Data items
•••

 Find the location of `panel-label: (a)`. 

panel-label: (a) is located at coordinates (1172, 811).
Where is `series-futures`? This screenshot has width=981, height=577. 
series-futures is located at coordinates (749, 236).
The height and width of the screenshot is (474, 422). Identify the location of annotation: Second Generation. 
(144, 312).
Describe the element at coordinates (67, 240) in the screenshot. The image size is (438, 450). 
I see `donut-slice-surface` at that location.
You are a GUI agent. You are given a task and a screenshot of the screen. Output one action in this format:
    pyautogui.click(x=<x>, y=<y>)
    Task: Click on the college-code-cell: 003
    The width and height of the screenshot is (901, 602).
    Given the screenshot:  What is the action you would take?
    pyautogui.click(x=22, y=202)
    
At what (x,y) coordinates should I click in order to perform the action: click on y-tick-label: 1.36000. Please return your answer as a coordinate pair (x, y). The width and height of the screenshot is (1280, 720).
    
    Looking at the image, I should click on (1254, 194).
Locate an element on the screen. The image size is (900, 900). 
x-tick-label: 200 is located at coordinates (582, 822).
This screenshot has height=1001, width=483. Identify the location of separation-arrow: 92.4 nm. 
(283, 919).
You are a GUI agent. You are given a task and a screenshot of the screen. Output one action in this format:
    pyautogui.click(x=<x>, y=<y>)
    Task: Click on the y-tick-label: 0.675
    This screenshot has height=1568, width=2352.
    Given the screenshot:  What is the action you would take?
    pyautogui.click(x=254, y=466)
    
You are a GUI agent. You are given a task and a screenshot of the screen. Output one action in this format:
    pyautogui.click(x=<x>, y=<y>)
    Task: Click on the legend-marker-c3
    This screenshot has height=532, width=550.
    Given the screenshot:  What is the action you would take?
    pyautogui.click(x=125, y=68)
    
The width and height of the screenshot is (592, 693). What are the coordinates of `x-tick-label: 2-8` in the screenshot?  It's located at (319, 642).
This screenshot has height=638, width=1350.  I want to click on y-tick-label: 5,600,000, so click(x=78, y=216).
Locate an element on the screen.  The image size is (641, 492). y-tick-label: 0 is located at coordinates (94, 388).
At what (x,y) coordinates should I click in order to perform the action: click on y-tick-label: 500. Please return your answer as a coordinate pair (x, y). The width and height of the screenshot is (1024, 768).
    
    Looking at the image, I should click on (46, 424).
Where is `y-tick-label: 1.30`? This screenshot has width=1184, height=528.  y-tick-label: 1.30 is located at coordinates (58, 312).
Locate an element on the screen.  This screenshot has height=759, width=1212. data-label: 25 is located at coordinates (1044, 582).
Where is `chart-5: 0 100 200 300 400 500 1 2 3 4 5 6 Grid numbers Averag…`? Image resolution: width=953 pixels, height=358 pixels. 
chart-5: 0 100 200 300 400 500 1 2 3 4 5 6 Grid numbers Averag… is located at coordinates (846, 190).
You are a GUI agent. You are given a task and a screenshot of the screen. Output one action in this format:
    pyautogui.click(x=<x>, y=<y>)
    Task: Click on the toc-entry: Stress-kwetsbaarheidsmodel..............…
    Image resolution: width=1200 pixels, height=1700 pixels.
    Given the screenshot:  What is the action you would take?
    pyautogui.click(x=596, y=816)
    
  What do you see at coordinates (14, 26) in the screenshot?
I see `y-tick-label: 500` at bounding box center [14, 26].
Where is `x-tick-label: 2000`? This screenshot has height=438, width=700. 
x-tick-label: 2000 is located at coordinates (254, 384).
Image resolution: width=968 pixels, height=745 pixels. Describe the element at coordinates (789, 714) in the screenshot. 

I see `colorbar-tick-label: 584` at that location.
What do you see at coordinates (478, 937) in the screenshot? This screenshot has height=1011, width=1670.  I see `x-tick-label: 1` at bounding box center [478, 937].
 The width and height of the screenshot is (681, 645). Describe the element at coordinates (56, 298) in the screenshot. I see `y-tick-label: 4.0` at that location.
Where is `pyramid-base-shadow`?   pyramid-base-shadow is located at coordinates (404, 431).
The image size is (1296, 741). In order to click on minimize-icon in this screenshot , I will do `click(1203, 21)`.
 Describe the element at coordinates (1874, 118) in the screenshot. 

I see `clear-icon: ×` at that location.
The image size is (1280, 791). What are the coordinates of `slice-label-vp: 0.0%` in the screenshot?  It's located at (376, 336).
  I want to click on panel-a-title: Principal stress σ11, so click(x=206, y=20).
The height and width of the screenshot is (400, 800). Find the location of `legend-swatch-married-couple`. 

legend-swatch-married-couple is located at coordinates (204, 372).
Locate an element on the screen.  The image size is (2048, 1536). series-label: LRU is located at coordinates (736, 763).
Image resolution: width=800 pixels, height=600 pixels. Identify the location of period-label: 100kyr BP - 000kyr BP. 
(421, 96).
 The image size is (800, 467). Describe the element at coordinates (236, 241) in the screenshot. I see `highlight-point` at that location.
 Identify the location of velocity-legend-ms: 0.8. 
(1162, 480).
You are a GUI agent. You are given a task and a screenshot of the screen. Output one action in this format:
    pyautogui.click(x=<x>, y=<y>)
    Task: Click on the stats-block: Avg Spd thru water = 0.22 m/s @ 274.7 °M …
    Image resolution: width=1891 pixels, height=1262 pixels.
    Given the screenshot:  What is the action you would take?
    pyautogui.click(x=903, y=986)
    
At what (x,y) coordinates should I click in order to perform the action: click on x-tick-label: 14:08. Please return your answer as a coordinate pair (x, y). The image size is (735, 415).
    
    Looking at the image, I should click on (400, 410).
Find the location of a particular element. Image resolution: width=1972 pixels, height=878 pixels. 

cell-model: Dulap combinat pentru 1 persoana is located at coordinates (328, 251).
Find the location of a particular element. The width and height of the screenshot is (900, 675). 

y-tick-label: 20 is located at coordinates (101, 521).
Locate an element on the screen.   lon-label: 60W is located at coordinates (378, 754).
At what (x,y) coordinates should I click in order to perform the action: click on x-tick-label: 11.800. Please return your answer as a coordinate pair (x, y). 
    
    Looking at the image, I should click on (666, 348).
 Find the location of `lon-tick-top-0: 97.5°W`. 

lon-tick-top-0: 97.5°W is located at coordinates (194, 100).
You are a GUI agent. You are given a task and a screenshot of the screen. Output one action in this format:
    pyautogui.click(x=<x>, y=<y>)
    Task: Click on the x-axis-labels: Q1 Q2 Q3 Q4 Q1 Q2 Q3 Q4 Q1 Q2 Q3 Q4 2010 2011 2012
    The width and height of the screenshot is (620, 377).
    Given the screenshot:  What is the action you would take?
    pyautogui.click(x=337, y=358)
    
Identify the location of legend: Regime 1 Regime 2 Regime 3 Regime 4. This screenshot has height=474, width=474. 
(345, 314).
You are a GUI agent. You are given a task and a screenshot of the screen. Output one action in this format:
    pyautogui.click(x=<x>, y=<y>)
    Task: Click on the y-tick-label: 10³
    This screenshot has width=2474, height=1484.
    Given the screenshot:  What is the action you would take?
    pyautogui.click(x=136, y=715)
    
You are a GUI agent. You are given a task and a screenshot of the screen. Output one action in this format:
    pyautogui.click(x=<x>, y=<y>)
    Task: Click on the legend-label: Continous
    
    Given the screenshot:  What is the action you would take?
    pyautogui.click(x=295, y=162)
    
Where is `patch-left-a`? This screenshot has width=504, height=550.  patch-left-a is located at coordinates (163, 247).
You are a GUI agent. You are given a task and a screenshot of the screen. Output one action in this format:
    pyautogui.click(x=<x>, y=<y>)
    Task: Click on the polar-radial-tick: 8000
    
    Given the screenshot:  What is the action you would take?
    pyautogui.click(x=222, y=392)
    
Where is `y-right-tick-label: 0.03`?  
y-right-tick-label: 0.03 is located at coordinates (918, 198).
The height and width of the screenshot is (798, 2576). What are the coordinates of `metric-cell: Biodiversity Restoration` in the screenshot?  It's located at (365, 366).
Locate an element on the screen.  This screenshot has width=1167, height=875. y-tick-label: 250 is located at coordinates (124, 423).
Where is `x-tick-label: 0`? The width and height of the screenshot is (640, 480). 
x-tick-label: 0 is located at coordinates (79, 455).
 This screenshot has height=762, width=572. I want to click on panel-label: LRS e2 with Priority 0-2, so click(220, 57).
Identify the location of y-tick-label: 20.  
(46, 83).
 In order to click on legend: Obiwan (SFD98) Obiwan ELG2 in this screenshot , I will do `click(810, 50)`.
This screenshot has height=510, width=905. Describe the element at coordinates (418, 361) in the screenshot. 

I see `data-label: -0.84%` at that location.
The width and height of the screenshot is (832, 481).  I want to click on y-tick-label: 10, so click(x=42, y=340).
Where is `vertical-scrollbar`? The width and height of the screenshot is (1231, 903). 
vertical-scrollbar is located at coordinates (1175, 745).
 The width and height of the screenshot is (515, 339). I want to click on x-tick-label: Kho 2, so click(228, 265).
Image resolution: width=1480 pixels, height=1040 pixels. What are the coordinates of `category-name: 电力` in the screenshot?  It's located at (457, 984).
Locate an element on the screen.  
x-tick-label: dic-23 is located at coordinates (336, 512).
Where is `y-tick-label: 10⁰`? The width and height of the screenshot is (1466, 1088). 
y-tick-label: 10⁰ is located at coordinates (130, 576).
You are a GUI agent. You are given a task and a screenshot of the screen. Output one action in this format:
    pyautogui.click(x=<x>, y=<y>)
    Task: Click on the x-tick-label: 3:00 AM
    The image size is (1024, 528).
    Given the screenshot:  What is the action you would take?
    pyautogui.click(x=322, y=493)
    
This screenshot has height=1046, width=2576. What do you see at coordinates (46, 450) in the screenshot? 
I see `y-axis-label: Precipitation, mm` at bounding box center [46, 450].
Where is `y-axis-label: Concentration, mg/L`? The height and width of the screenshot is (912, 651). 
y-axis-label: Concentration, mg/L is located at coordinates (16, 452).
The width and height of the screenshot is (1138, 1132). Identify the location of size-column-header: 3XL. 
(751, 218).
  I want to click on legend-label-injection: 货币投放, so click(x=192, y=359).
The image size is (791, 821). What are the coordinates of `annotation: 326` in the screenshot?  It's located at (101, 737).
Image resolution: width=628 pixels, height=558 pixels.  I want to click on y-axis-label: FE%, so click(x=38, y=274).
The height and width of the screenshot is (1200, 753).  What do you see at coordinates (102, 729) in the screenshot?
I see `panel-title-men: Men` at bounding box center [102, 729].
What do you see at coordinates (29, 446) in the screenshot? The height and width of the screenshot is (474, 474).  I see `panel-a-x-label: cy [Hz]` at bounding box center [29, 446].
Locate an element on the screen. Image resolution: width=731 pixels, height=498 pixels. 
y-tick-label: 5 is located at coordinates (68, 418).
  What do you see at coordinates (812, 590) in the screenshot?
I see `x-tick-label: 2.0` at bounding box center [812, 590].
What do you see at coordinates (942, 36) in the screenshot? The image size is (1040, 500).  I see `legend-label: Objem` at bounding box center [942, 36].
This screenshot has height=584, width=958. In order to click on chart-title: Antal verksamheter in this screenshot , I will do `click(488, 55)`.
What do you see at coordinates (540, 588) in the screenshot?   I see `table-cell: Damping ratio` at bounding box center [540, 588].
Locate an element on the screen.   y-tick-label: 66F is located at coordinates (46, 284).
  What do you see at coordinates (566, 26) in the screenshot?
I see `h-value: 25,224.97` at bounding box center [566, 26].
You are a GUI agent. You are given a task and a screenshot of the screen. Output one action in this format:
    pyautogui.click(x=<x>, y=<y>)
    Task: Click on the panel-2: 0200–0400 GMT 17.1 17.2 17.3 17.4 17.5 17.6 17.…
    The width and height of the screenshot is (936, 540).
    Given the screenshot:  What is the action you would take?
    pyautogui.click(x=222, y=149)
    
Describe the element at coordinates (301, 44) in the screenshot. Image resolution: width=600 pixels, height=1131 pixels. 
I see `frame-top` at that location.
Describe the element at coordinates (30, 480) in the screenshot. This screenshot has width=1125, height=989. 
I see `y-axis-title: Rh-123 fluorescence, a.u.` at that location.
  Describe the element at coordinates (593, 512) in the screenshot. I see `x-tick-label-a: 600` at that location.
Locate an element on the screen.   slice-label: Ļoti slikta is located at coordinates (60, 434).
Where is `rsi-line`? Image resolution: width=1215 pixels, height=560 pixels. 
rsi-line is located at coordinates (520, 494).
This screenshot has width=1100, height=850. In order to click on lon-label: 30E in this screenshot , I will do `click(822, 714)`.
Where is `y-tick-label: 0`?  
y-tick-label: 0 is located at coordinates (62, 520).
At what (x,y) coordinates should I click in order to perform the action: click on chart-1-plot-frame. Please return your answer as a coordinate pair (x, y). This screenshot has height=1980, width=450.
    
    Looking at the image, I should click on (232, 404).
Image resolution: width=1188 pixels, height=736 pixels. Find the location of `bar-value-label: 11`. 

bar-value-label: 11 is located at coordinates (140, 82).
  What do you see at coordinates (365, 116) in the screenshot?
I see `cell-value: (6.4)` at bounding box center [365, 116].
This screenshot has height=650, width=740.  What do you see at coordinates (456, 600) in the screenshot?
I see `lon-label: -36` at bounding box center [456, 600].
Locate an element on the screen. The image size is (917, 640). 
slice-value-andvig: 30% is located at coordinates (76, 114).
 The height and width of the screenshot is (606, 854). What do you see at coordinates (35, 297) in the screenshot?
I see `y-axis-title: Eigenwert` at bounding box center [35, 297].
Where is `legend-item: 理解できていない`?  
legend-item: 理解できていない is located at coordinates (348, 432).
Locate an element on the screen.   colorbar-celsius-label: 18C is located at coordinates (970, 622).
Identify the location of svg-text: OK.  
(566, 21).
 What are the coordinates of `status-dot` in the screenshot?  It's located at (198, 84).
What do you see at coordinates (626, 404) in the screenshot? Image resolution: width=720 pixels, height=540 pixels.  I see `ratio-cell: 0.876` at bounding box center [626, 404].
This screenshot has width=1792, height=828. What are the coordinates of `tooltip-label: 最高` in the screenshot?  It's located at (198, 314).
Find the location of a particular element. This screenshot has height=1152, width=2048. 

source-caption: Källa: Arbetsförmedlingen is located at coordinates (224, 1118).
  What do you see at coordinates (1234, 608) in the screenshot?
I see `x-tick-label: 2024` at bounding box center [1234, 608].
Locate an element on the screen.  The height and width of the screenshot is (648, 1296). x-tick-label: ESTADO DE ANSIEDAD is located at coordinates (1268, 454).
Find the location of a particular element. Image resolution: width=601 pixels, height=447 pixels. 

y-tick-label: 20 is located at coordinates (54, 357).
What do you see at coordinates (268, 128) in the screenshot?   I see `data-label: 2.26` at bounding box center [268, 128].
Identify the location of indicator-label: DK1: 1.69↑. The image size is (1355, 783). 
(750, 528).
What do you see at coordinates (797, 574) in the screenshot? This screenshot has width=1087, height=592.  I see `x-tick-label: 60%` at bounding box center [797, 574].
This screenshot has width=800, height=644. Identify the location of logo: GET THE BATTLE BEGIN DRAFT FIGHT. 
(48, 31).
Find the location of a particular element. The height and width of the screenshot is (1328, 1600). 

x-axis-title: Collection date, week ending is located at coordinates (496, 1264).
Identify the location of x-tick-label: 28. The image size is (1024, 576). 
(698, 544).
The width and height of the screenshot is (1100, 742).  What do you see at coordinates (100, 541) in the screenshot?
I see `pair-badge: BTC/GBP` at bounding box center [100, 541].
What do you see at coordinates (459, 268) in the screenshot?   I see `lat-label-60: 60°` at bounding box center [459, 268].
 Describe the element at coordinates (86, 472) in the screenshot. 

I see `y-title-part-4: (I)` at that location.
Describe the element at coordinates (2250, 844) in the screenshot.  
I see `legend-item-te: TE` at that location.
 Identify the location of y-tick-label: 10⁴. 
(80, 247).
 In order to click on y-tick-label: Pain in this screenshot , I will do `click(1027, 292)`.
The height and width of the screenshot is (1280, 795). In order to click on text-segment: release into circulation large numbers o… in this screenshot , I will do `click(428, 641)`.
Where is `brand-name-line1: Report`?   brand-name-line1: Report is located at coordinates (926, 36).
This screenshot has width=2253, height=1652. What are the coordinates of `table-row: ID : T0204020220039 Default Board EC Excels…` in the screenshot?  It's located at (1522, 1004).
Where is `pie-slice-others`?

•••

:: REQUIRED ACTION ::
Copy out the lines verbatim, starting at the beginning of the records and ending at the line that contains "coordinates (94, 388).".

:: ANSWER TO THIS PROBLEM ::
 Find the location of `panel-label: (a)`. 

panel-label: (a) is located at coordinates (1172, 811).
Where is `series-futures`? This screenshot has width=981, height=577. 
series-futures is located at coordinates (749, 236).
The height and width of the screenshot is (474, 422). Identify the location of annotation: Second Generation. 
(144, 312).
Describe the element at coordinates (67, 240) in the screenshot. The image size is (438, 450). 
I see `donut-slice-surface` at that location.
You are a GUI agent. You are given a task and a screenshot of the screen. Output one action in this format:
    pyautogui.click(x=<x>, y=<y>)
    Task: Click on the college-code-cell: 003
    The width and height of the screenshot is (901, 602).
    Given the screenshot:  What is the action you would take?
    pyautogui.click(x=22, y=202)
    
At what (x,y) coordinates should I click in order to perform the action: click on y-tick-label: 1.36000. Please return your answer as a coordinate pair (x, y). The width and height of the screenshot is (1280, 720).
    
    Looking at the image, I should click on (1254, 194).
Locate an element on the screen. The image size is (900, 900). 
x-tick-label: 200 is located at coordinates (582, 822).
This screenshot has height=1001, width=483. Identify the location of separation-arrow: 92.4 nm. 
(283, 919).
You are a GUI agent. You are given a task and a screenshot of the screen. Output one action in this format:
    pyautogui.click(x=<x>, y=<y>)
    Task: Click on the y-tick-label: 0.675
    This screenshot has height=1568, width=2352.
    Given the screenshot:  What is the action you would take?
    pyautogui.click(x=254, y=466)
    
You are a GUI agent. You are given a task and a screenshot of the screen. Output one action in this format:
    pyautogui.click(x=<x>, y=<y>)
    Task: Click on the legend-marker-c3
    This screenshot has height=532, width=550.
    Given the screenshot:  What is the action you would take?
    pyautogui.click(x=125, y=68)
    
The width and height of the screenshot is (592, 693). What are the coordinates of `x-tick-label: 2-8` in the screenshot?  It's located at (319, 642).
This screenshot has height=638, width=1350.  I want to click on y-tick-label: 5,600,000, so click(x=78, y=216).
Locate an element on the screen.  The image size is (641, 492). y-tick-label: 0 is located at coordinates (94, 388).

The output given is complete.